TASK TO CARRY OUT — Every line from the one with "The width and" through the end of the material below, both ends included, should be transcribed exactly, without pictures.

DATA PROVIDED —
'''
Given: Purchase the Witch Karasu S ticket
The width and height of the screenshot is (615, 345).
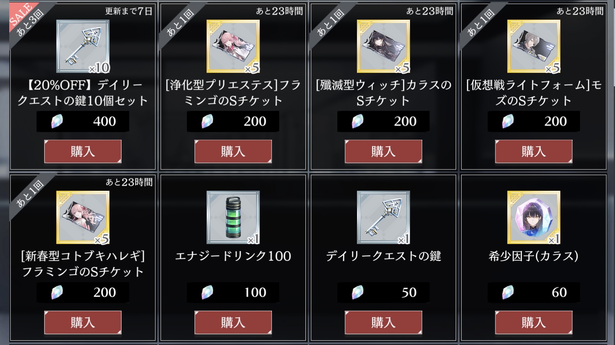Looking at the screenshot, I should pos(383,151).
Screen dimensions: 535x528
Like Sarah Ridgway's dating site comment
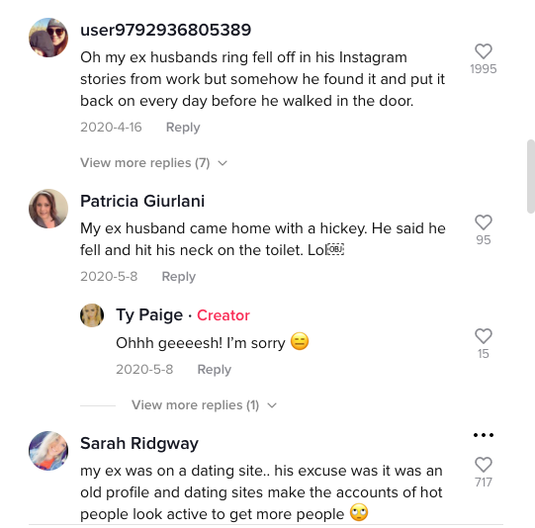pyautogui.click(x=484, y=465)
'''
EXERCISE ANSWER —
The width and height of the screenshot is (615, 345).
Looking at the screenshot, I should pos(383,151).
Screen dimensions: 535x528
Like Sarah Ridgway's dating site comment
pyautogui.click(x=484, y=465)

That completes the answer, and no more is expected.